MIMOSA (da Milano) – FAME D’ARIA
“La bella strofa in battere, l’indovinata apertura del Off; le luci e le ombre di un testo viscerale quanto ermetico: il pathos di una canzone”.

BLINDUR (da Napoli) – FOTO DI CLASSE
“Parole asciutte e sofferte per una cavalcata musicale tesa e travolgente”.

KITCHEN MACHINE (da Roma-Trento) – TI RICORDI QUANDO C’HANNO ESCLUSE DALLE CHEERLEADERS?
“Un progetto sperimentale, irriverente, assai musicale: l'”underground” è finalmente cantabile”.

BRASCHI(da Sant’Arcangelo di Romagna – RN) – ACQUA E NEVE
“Il porto canale, la ruota panoramica, chitarre affilate fanno da sfondo ad un incontro mancato, tra pudore ed incomunicabilità”.

UTVEGGI(da Palermo) – POSTUMI
“Una canzone che spiazza per l’effervescenza surreale del testo, per l’originalità del battito ritmico e del taglio musicale”.

UMBERTOSCATAGLINI(da Roseto degli Abruzzi) –DIRTI TI AMO (NEL TEMPO)
“La freschezza del sentimento canta l’amore in presa diretta, con liricità testuale e melodica”.

LUCA TUDISCA (da Messina I Milano) – GUARDAMI ADESSO
“Una canzone d’amore che si fa strada senza orpelli, bastano la sincerità di una voce ed una musica che sa dialogare col silenzio”.
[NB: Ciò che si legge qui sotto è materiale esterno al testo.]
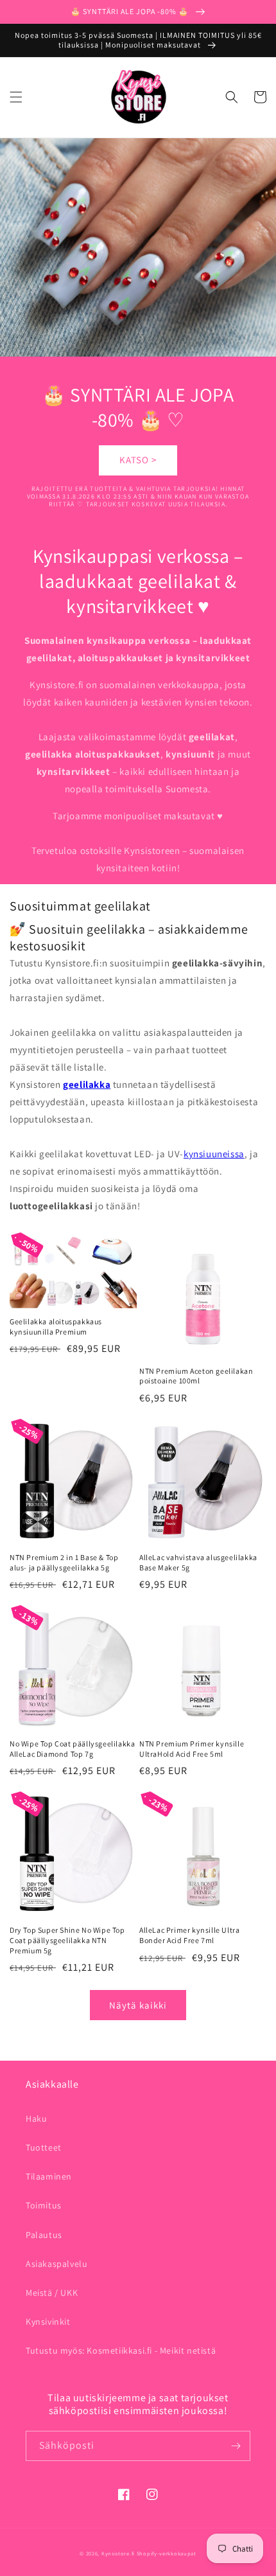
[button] (16, 97)
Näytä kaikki (138, 2005)
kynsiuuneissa (214, 1154)
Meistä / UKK (52, 2292)
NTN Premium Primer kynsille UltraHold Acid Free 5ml (191, 1749)
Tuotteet (44, 2147)
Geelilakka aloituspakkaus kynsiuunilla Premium (56, 1327)
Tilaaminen (49, 2176)
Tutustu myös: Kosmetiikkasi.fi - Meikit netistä (121, 2350)
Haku (36, 2118)
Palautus (44, 2235)
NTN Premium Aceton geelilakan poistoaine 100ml (196, 1376)
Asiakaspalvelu (56, 2264)
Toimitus (44, 2205)
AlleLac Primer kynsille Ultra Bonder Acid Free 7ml (189, 1935)
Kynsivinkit (48, 2321)
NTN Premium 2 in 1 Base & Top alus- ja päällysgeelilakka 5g (64, 1562)
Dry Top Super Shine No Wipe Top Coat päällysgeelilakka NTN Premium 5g (67, 1940)
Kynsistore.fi (118, 2553)
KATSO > (138, 460)
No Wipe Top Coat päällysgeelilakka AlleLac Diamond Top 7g (72, 1749)
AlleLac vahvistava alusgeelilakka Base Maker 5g (198, 1562)
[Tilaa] (235, 2446)
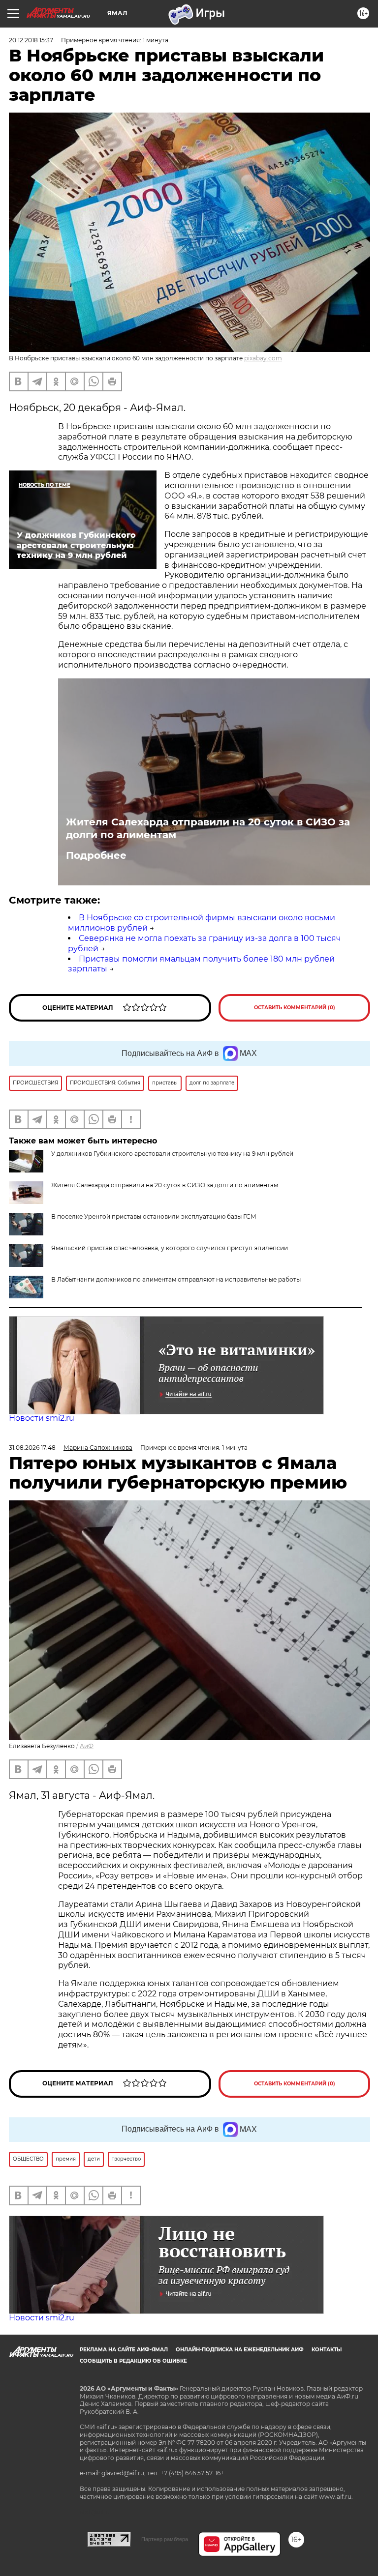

GIANFRANCESCO CATALDO (da Benevento) – MARTA
“Una sintesi affascinante tra linea melodica e testo. L’essenziale come sempre vince”.

LUCA CAROCCI (da Roma)- LE ROSE E I LIMONI
“Vivacità melodica, originalità di immagini, misura interpretativa al servizio di un avvolgente folk trasteverino”.

PEPP-OH (da Napoli) – PEPP-FLOHW
“Un bell’incontro tra la lingua partenopea ed un rap fantasioso, che dialoga col funk”.

FLAVIO SECCHI (da Cagliari) – LA COSA PIÙ BELLA
“Un’aria primaverile pervade questa ballaci, che coinvolge anche per la sua circolarità musicale”.

SIMONE = CONI (da Macerata) – SIMONE INCAZZATO
“Tra rap e hard rock, una denuncia proposta con ironia, stile e maestria tecnica”.

EMANUELE COLANDREA (da Latina ) – ERIKA
“Una sfilza di immagini imprevedibili quanto azzeccate, calate in una circolarità musicale che evoca i saliscendi di un sirtaki”.

FRANCESCA ROMANA PERROTTA (da Lecce / Cesena) – IL GRIDO
“Riemergere dalla sofferenza di un amore malato: la canzone lo racconta con la passionalità del ricordo, con lo stupore della rinascita”.

SIKITIKIS (da Cagliari) – IN GIRO PER CLUB
“Un concentrato di energia performante, uno spaccato di vita notturna senza vincitori né vinti illuminato dall’ironia”.